Conversely if you have too many low performers and put in a high performer, not only is their potential not met, but it's generally detrimental.

In other words there's a sort of "force" pulling everyone to the mean. The "dilution" that results from adding high or low performers to an otherwise low or high performing group depends on how high or low they are and the group itself. With data this can be optimized such that low performers exceed their potential. Given the rate of change for low performers vastly exceeds high performers inherently, this is the societally optimal outcome.

That being said K-12 education isn't like higher ed is that it's lower level (intellectually).

1 comments

Good K-12 schools _do_ batch people by ability, though. The inner city schools -- the ones that are struggling, they do a poor job putting underperforming students into remedial courses. They similarly do a poor job putting high performing students into honors and AP/IB courses.

Measuring ability is tricky, which is why schools rely on grades for prerequisite courses. As a simple, contrived example: you can't really learn how to add if you don't even know your numbers yet.

I think you're right on about K-12 being lower level is also a massive factor. I coasted through K-12, personally. I know a lot of people who did. But college kicked my ass in a lot of ways. I would argue that for higher education, matching courses to ability is _even more_ important because what you're studying is that much more difficult.

Which good schools are you thinking of? Most schools don't really do any analysis to show that they're good or not. The others are either exam schools or schools in areas that are expensive. Given the correlation between socioeconomic status and school performance, that's also just selection bias.

I'm not necessarily against tracking (which is what we're describing) - but when you have a fixed number of resources and a mentality that the best should get more resources all you really end up with is a situation where the poor students are setup to fail.

Grades pretty much exist because we decided that they need to be out of the traditional school system by 20 or so (in most school systems you can only be held back a couple of times). I disagree with grades in general but that's another discussion.

> Which good schools are you thinking of? Most schools don't really do any analysis to show that they're good or not. The others are either exam schools or schools in areas that are expensive. Given the correlation between socioeconomic status and school performance, that's also just selection bias.

This isn't really a scientific analysis, just basing that on my own lived experience and what I've learned from other people over the years.

I went to an inner city school. Inner city schools here offer fewer honors courses as compared to their suburban counterparts. My experience generally is that people who went to suburban schools are better educated.
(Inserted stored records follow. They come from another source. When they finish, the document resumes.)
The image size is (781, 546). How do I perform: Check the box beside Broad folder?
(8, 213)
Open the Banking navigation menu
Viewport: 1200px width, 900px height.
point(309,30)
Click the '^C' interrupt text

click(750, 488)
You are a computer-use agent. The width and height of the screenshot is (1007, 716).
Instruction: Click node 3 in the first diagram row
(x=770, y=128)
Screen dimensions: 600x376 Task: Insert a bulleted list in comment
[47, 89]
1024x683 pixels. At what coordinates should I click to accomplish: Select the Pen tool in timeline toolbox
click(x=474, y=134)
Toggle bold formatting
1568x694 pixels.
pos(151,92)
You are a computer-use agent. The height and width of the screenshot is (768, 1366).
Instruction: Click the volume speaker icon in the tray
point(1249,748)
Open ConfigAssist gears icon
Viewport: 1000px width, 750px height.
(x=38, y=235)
Suburban schools have higher graduation rates and kids get into college with more college credits than their urban peers.

> I'm not necessarily against tracking (which is what we're describing) - but when you have a fixed number of resources and a mentality that the best should get more resources all you really end up with is a situation where the poor students are setup to fail.

Well yeah, I think we're in complete agreement that some schools just don't have enough resources to do what they need to do. The goal should be for every child to realize their full potential. For some kids, that means you need to move a little slower. For others, that means you need to challenge them.

> Grades pretty much exist because we decided that they need to be out of the traditional school system by 20 or so (in most school systems you can only be held back a couple of times). I disagree with grades in general but that's another discussion.

I dunno, I think they are a useful metric for gauging ability in general terms. Not perfect. But I've yet to really see anything better.